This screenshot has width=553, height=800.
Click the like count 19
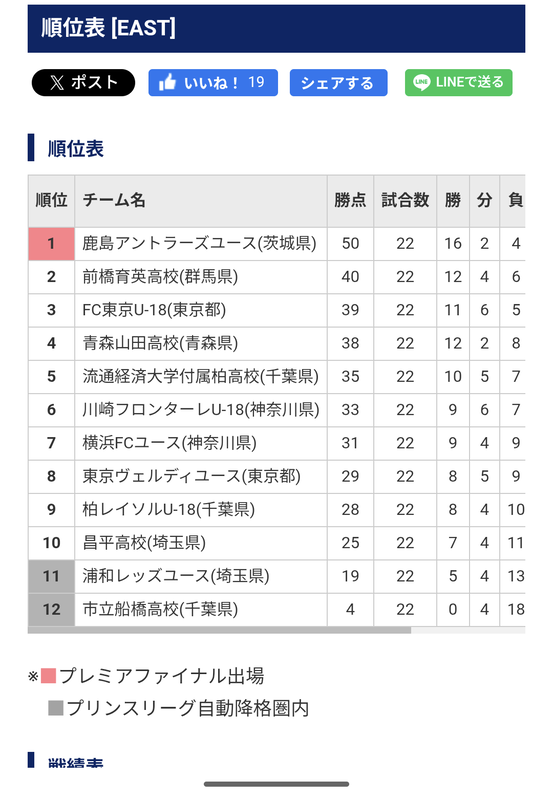[256, 82]
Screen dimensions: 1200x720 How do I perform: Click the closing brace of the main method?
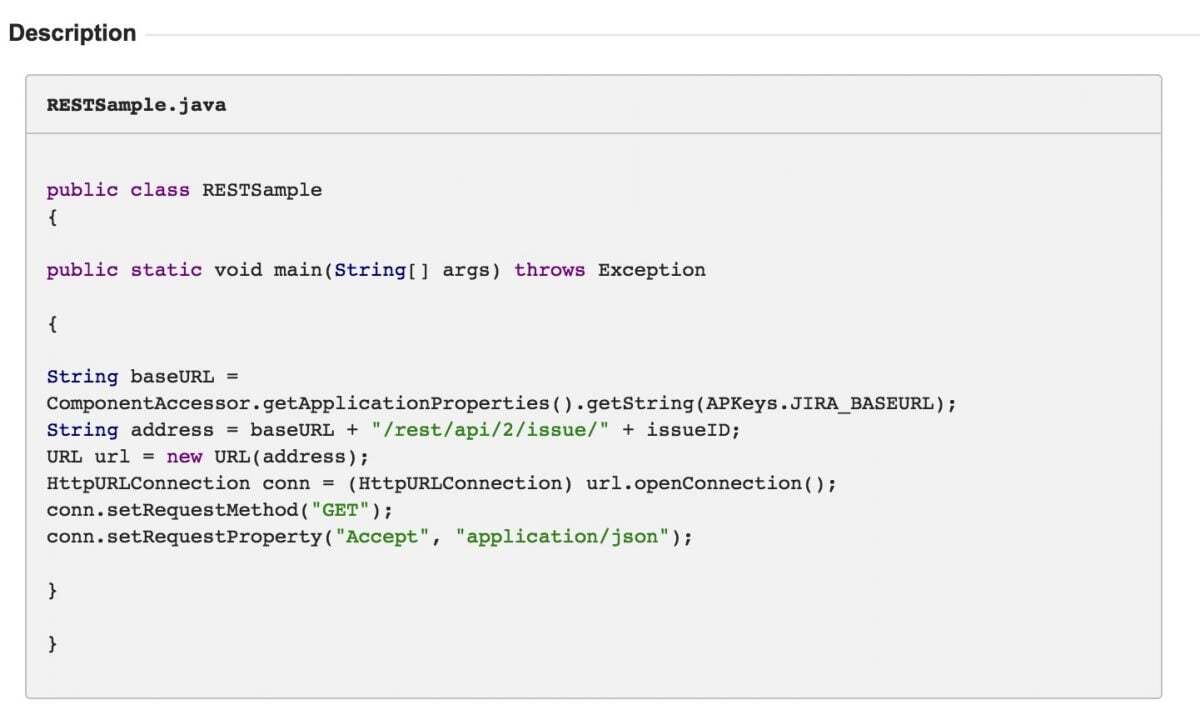coord(51,590)
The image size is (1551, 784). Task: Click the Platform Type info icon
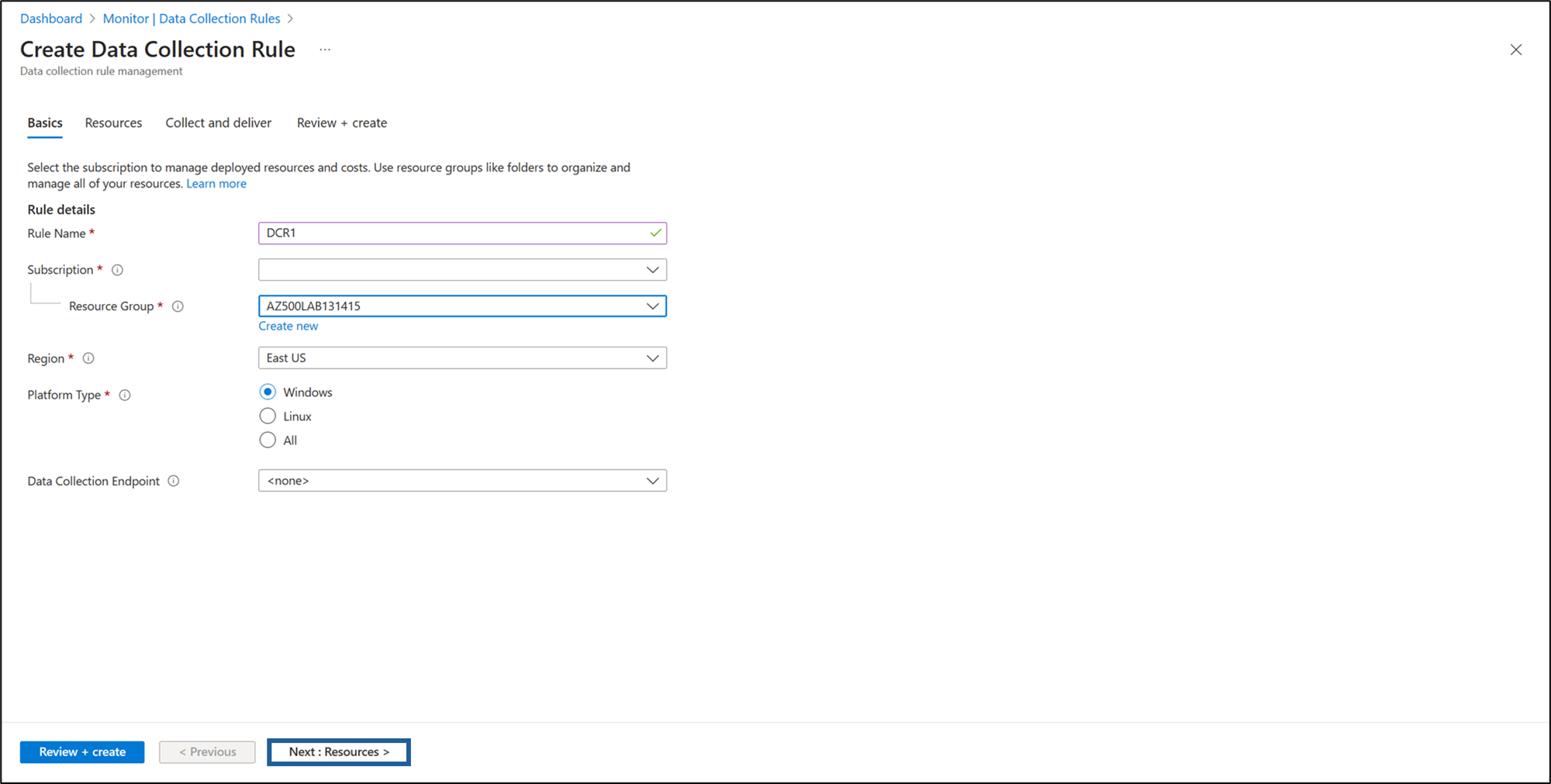[x=125, y=395]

____________________

Pictures stay out of the copy; please restate every record above exactly.

SOLUTION BELOW -
This screenshot has width=553, height=800.
Click the like count 19
[256, 82]
Screen dimensions: 1200x720 How do I perform: Click the closing brace of the main method?
coord(51,590)
The image size is (1551, 784). Task: Click the Platform Type info icon
[x=125, y=395]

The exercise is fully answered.